Sonetilho do falso Fernando Pessoa
Onde nasci, morri.
Onde morri, existo.
E das peles que visto
muitas há que não vi.
Sem mim como sem ti
posso durar. Desisto
de tudo quanto é misto
e que odiei ou senti.
Nem Fausto nem Mefisto,
à deusa que se ri
deste nosso oaristo*,
eis‐me a dizer: assisto
além, nenhum, aqui,
mas não sou eu, nem isto.
Carlos Drummond de Andrade. Claro Enigma.
Ulisses
O mito é o nada que é tudo.
O mesmo sol que abre os céus
É um mito brilhante e mudo ‐
O corpo morto de Deus,
Vivo e desnudo.
Este, que aqui aportou,
Foi por não ser existindo.
Sem existir nos bastou.
Por não ter vindo foi vindo
E nos criou.
Assim a lenda se escorre
A entrar na realidade,
E a fecundá‐la decorre.
Em baixo, a vida, metade
De nada, morre.
Fernando Pessoa. Mensagem
*conversa íntima entre casais.
Considerando os poemas, assinale a alternativa correta.
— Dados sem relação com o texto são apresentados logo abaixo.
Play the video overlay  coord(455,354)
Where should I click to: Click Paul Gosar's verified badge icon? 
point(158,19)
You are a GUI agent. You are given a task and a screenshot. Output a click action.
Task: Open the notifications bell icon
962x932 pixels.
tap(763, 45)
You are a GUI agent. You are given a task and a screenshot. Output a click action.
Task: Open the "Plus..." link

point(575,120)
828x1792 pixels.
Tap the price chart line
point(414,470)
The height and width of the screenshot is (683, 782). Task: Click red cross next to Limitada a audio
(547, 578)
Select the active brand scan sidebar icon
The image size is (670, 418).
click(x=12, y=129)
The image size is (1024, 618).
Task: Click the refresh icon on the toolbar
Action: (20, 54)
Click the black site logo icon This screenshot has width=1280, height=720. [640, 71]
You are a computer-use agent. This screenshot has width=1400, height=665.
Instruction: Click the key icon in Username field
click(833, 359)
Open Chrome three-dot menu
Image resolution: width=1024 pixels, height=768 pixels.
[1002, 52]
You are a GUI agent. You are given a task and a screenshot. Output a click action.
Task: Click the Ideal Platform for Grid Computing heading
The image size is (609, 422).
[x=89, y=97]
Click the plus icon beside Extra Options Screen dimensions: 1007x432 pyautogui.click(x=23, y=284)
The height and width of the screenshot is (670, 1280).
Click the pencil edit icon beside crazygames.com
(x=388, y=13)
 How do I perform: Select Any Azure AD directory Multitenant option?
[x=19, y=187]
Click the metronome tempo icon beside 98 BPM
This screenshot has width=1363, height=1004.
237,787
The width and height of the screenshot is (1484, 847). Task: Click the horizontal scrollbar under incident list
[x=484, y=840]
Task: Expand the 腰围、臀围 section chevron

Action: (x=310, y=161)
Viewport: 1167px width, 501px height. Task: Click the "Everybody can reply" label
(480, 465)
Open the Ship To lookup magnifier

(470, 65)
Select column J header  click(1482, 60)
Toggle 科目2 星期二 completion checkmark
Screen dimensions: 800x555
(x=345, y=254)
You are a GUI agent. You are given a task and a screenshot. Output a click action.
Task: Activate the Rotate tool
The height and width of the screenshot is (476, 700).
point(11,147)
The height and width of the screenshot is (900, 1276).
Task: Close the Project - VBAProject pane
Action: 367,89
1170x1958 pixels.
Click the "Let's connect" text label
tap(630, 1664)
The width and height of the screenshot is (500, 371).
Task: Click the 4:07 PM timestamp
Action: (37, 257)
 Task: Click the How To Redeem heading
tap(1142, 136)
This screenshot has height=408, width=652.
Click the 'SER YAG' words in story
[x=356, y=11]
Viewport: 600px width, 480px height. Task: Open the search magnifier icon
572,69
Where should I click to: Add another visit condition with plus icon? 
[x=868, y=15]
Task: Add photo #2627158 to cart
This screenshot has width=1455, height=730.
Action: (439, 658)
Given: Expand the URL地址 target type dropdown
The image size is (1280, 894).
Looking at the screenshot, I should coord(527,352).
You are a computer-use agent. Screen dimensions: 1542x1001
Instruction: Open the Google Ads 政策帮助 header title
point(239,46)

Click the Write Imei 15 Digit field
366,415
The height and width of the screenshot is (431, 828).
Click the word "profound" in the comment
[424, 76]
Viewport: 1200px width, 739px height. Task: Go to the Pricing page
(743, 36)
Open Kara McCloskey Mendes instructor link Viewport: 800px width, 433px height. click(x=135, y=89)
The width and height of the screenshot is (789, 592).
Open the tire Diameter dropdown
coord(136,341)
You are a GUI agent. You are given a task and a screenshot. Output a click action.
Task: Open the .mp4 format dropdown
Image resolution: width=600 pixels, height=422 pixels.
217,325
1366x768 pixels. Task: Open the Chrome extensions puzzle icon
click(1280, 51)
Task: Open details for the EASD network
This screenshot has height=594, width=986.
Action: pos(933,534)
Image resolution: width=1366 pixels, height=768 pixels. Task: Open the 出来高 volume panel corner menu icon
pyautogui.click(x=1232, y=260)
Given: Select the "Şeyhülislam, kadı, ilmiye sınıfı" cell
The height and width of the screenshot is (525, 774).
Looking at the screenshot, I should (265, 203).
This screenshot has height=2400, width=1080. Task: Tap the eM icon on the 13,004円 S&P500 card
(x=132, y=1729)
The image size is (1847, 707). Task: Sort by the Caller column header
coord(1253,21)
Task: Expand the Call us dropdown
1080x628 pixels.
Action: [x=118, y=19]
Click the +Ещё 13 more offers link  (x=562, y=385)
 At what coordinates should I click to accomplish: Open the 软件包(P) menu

Na primeira estrofe do poema “Sonetilho do falso Fernando Pessoa”, o eu poético afirma: “E das peles que visto / muitas há que não vi.” Esses versos deixam claro que a matéria da poesia traz elementos que, muitas vezes, não foram vividos pelo poeta como indivíduo. Mais do que isso, o poema se encerra com o reforço da ideia: “mas não sou eu, nem isto”. Esses versos corroboram a informação de que “a identidade do poeta independe de sua existência biográfica”. No texto de Fernando Pessoa, no qual o tema é a figura de Ulisses, fundador mitológico de Portugal, o mito “Sem existir nos bastou”, o que afirma sua perpetuação a despeito, inclusive, de sua existência. É possível, portanto, identificar a analogia temática entre os textos, a partir da ideia de que a poesia tem a sua essência independentemente das experiências concretas do poeta que a produziu e de que o mito se sustenta para além de sua presença física.